* [Work task]: Exactly the lines from the line with "This screenshot has height=253, width=644." through the final line of the records below, both ends included, are to be set down. Do not include pictures.
Segment Start: Material for this exercise
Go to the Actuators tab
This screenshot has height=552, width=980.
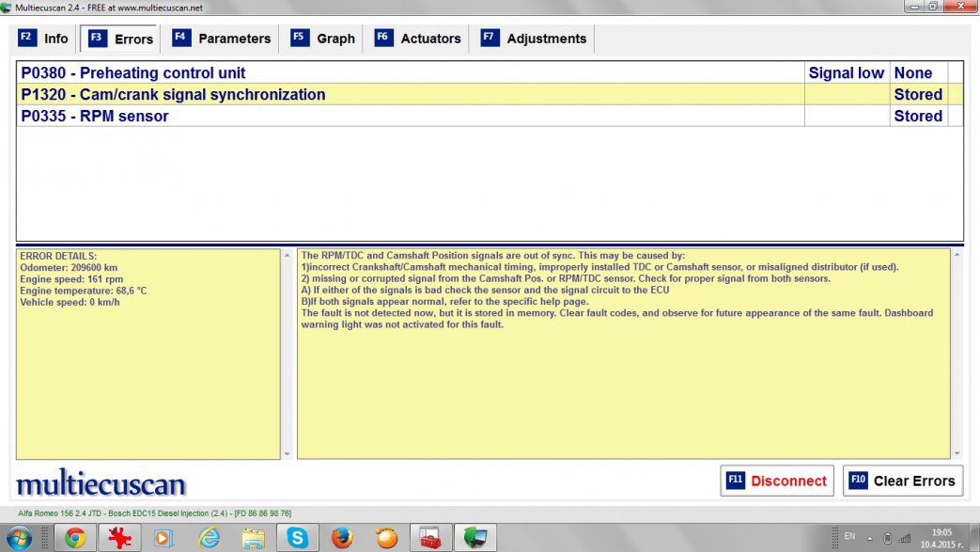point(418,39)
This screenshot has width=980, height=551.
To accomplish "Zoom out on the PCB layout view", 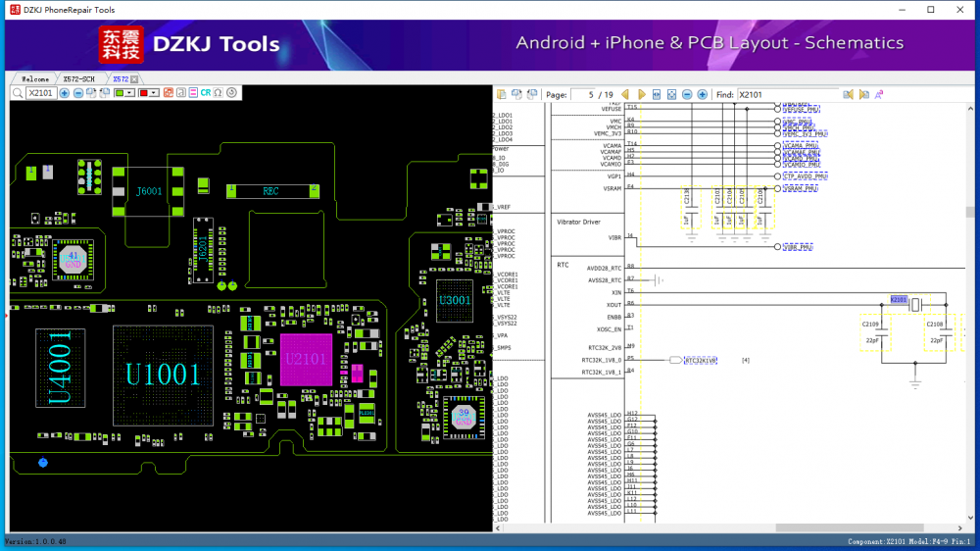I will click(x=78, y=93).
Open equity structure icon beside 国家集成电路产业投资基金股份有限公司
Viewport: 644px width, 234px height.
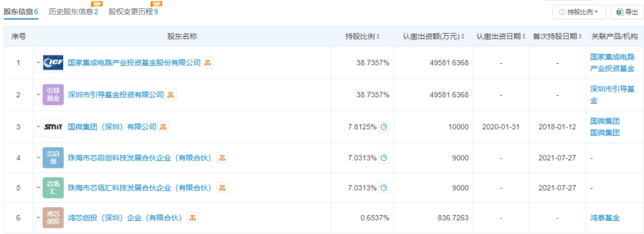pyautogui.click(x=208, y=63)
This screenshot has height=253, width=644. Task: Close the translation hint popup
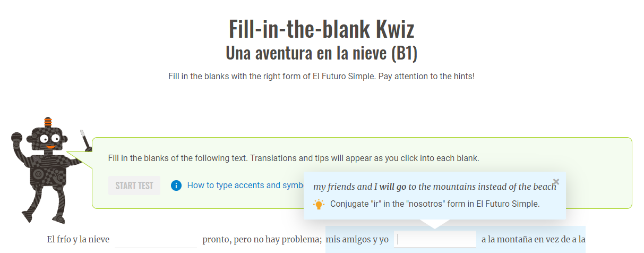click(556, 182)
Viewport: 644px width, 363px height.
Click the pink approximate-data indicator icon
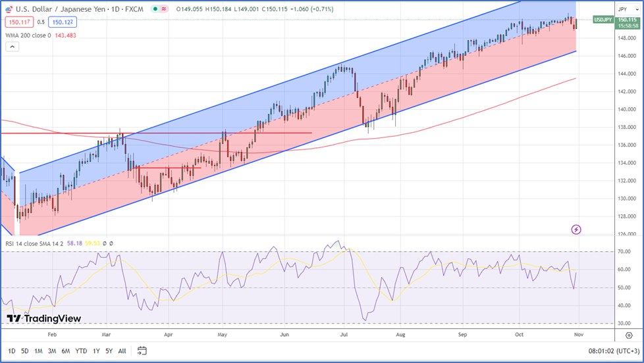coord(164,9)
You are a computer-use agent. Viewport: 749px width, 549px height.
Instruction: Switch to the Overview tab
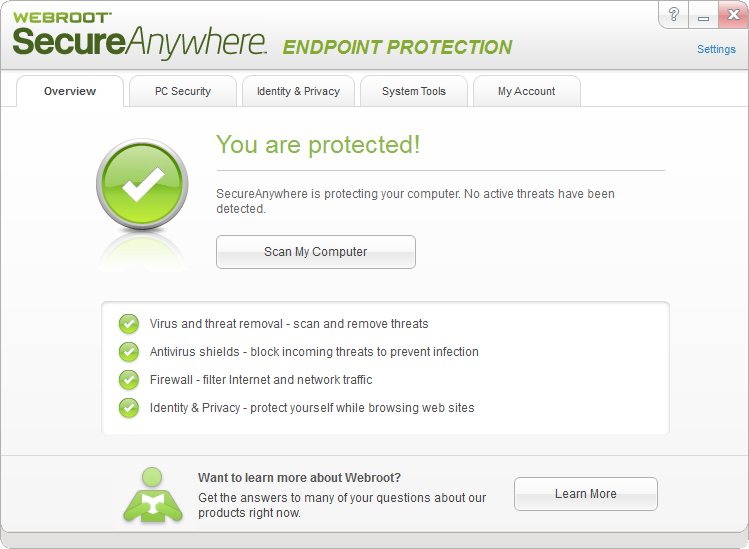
Segment End: Material for this exercise
* [Your response]:
This screenshot has height=253, width=644. Task: Close the translation hint popup
click(556, 182)
Viewport: 644px width, 363px height.
Click the pink approximate-data indicator icon
coord(164,9)
You are a computer-use agent. Viewport: 749px width, 549px height.
Instruction: Switch to the Overview tab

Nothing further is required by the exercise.